27 mars 2020. Depuis une quinzaine d’années, nous travaillons avec les acteurs de l’intérêt général, et en particulier avec les organisations du secteur social, médico-social et solidaire. Alors qu’elles œuvrent au quotidien auprès de millions de personnes fragiles, isolées ou exclues, elles ont avec toutes celles et ceux qu’elles aident, un point commun : l’invisibilité
À l’heure où notre pays est touché par une crise sanitaire sans précédent, les personnels soignants sont sur le front, qualifiés de héros, mis en Une des médias et acclamés depuis les balcons. À l’émotion et à la reconnaissance, certes bienvenues car bienveillantes, beaucoup d’entre eux auraient préféré la prise en considération de leurs revendications alors qu’ils dénonçaient, sans être entendus, la casse de l’hôpital public.
À leur instar, les organisations du secteur social, médico-social et solidaire multiplient les appels à l’aide depuis plusieurs mois, alertant sur les défaillances des politiques publiques pour venir en aide aux personnes les plus vulnérables. Aujourd’hui, elles ne sont pas plus entendues alors qu’elles signalent les risques encourus par leurs équipes et s’inquiètent des conséquences d’un défaut de prise en charge de leurs bénéficiaires. Ni masques, ni financements suffisants, ni applaudissements, ni mesures pour leur permettre de mener et poursuivre leurs missions, pourtant plus que jamais nécessaires.
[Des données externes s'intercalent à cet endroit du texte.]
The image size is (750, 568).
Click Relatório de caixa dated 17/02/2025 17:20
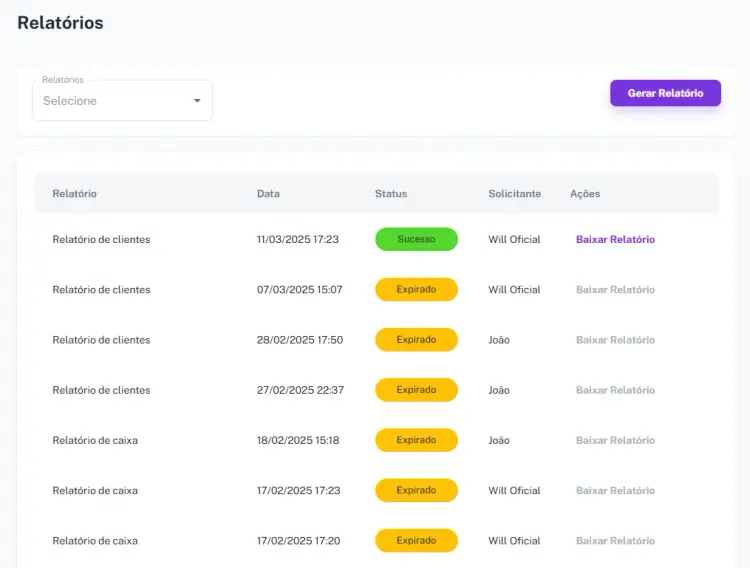pyautogui.click(x=95, y=541)
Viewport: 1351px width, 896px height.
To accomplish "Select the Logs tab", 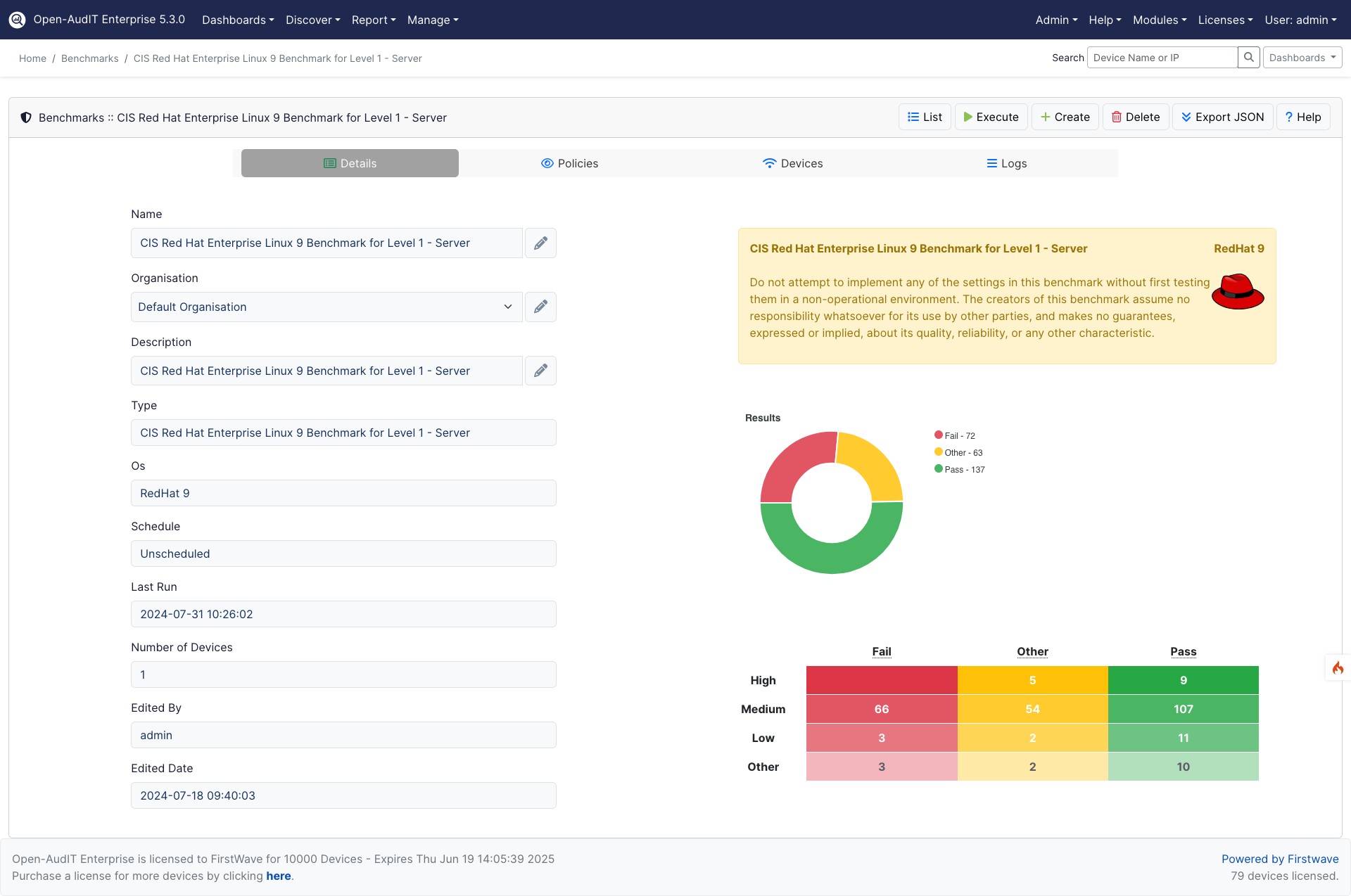I will (x=1007, y=162).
Invisibles, les centaines de milliers de salarié·es et bénévoles, invisibles les millions de personnes accompagnées. Invisibles, les propositions portées par les fédérations et collectifs qui les représentent.
Le peu de crédit accordé à leur parole ne cesse de nous interroger, nous, communicants engagés, mais devrait tous nous mobiliser, collectivement, tant il atteste d’un problème plus profond. Il révèle la terrifiante propension de notre société à effacer celles et ceux qu’elle ne veut ni voir, ni entendre.
Or passer sous silence ces questions, c’est passer à côté des solutions. Car des solutions, il y en a. Elles sont expérimentées, démontrées, dupliquées, partagées par les acteurs des solidarités qui œuvrent concrètement à changer le quotidien et à penser demain.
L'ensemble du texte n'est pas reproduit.